One example of the latter is Google Flu Trends, a sta­tis­tical model devel­oped by engi­neers at Google.org—the company’s foun­da­tional arm—in an effort to “now-​​cast” what’s hap­pening with the flu on any given day.

But research has shown that GFT often misses its target. These results led North­eastern Uni­ver­sity net­work sci­en­tists and their col­leagues to take a closer look at how Big Data should be used to advance sci­en­tific research. Their report was pub­lished online Thursday in the journal Sci­ence.

Big Data have enor­mous sci­en­tific pos­si­bil­i­ties,” said North­eastern pro­fessor David Lazer. “But we have to be aware that most Big Data aren’t designed for sci­en­tific pur­poses.” Fully achieving Big Data’s enthu­si­as­ti­cally lauded poten­tial, he added, requires a syn­thesis of both com­puter sci­ence approaches to data as well as tra­di­tional approaches from the social sciences.

The paper was co-​​authored by Lazer, who holds joint appoint­ments in the Depart­ment of Polit­ical Sci­ence and the Col­lege of Com­puter and Infor­ma­tion Sci­ence; Alessandro Vespig­nani, the Stern­berg Family Dis­tin­guished Uni­ver­sity Pro­fessor of Physics at North­eastern who has joint appoint­ments in the Col­lege of Sci­ence, Bouvé Col­lege of Health Sci­ences, and the Col­lege of Com­puter and Infor­ma­tion Sci­ence; North­eastern vis­iting research pro­fessor of polit­ical sci­ence Ryan Kennedy; and Gary King, a pro­fessor in the Har­vard Uni­ver­sity Depart­ment of Government.

North­eastern net­work sci­ence researchers David Lazer (left) and Alessandro Vespig­nani (right) examine how Big Data can best be uti­lized for sci­en­tific gain in a report pub­lished online on Thursday in the journal Sci­ence. Photos by Brooks Canaday.

In a sense, Google Flu Trends is not bad, but it’s no better than any basic approach to time series pre­dic­tion,” Vespig­nani said. “So the issue is in the claims and the dis­re­gard of other tech­niques or data more than the actual result.”

In their paper, the researchers explain where Google Flu Trends went wrong and examine how the research com­mu­nity can best uti­lize the out­puts of Big Data com­pa­nies as well as how those com­pa­nies should par­tic­i­pate in the research effort.

By incor­po­rating lagged data from the Cen­ters for Dis­ease Con­trol and Pre­ven­tion as well as making a few simple sta­tis­tical tweaks to the model, Lazer said, the GFT engi­neers could have sig­nif­i­cantly improved their results.

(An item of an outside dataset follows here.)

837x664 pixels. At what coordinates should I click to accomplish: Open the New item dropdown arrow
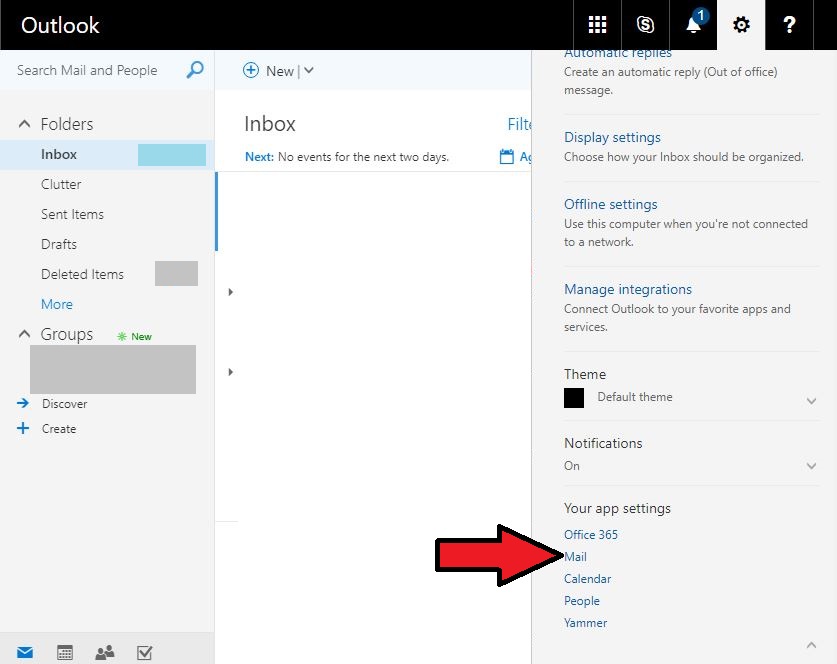pyautogui.click(x=308, y=71)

But in a com­panion report also released Thursday on the Social Sci­ence Research Network—an online repos­i­tory of schol­arly research and related materials—Lazer and his col­leagues show that an updated ver­sion of GFT, which came about in response to a 2013 Nature article revealing GFT’s lim­i­ta­tions, does little better than its predecessor.

While Big Data cer­tainly holds great promise for research, Lazer said, it will only be suc­cessful if the methods and data are made—at least partially—accessible to the com­mu­nity. But that so far has not been the case with Google.

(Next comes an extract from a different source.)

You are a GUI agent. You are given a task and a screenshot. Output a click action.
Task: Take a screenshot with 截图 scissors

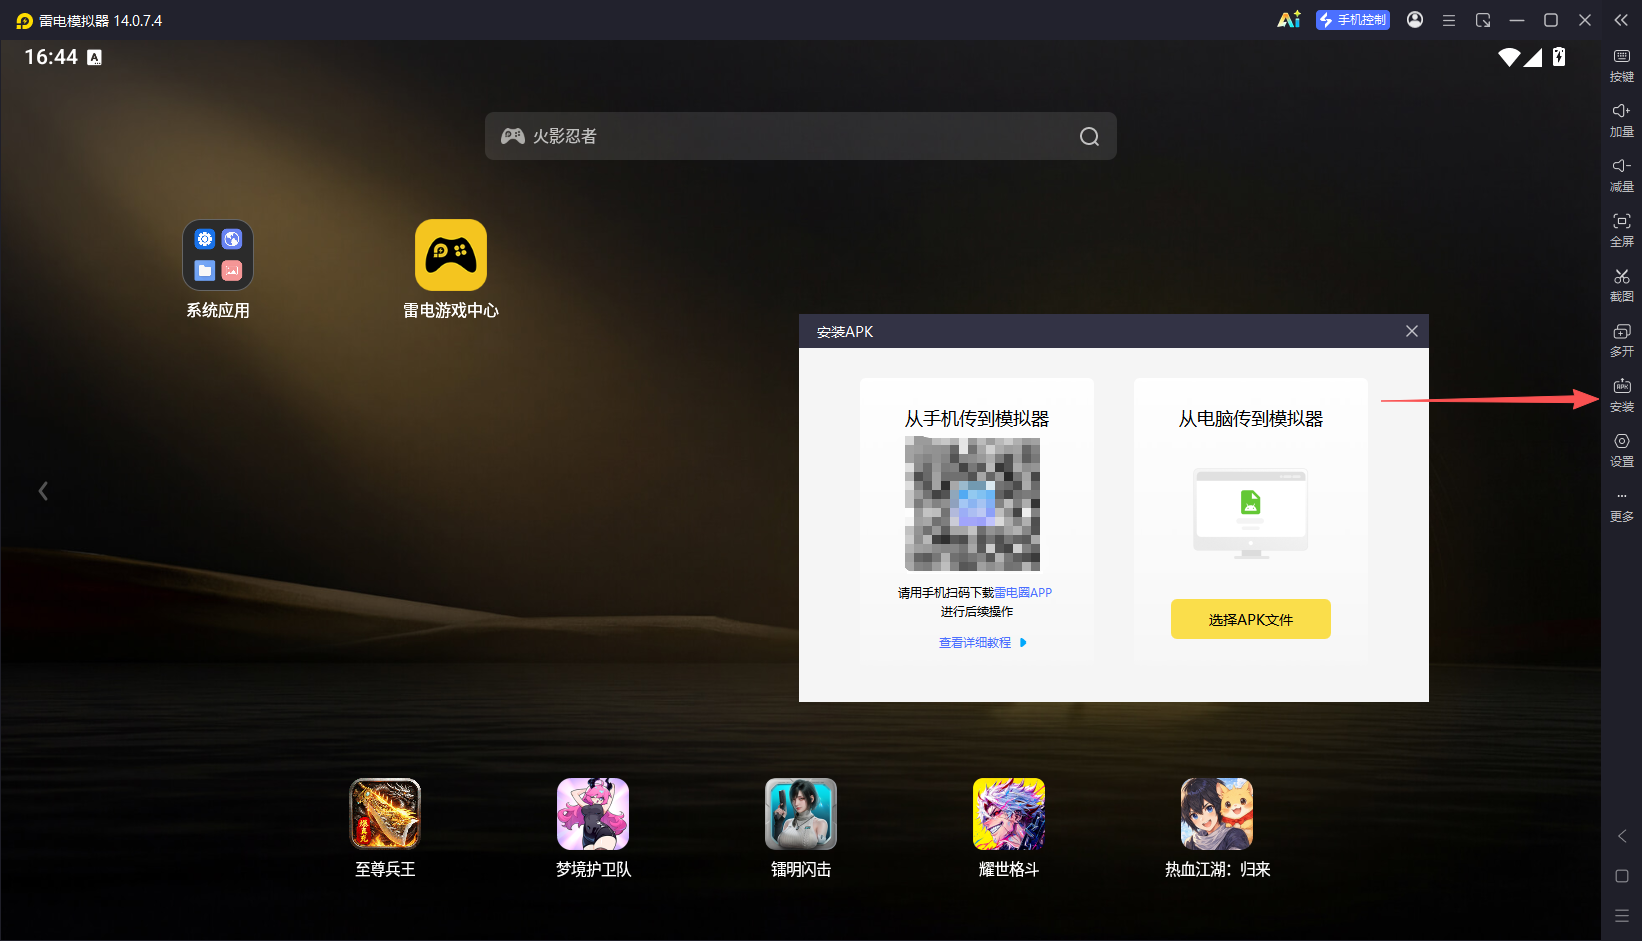tap(1621, 285)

Google wants to con­tribute to sci­ence but at the same time does not follow sci­en­tific praxis and the prin­ci­ples of repro­ducibility and data avail­ability that are cru­cial for progress,” Vespig­nani said. “In other words they want to con­tribute to sci­ence with a black box, which we cannot fully scru­ti­nize and understand.”

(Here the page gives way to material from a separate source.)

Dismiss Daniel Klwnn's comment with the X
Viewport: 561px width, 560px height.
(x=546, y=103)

If sci­en­tists are to “stand on the shoul­ders of giants,” as the old adage requires for moving knowl­edge for­ward, they will need some help from the giants, Lazer said. Oth­er­wise fail­ures like that with Google Flu Trends will be ram­pant, with the poten­tial to tar­nish our under­standing of any­thing from stock market trends to the spread of disease.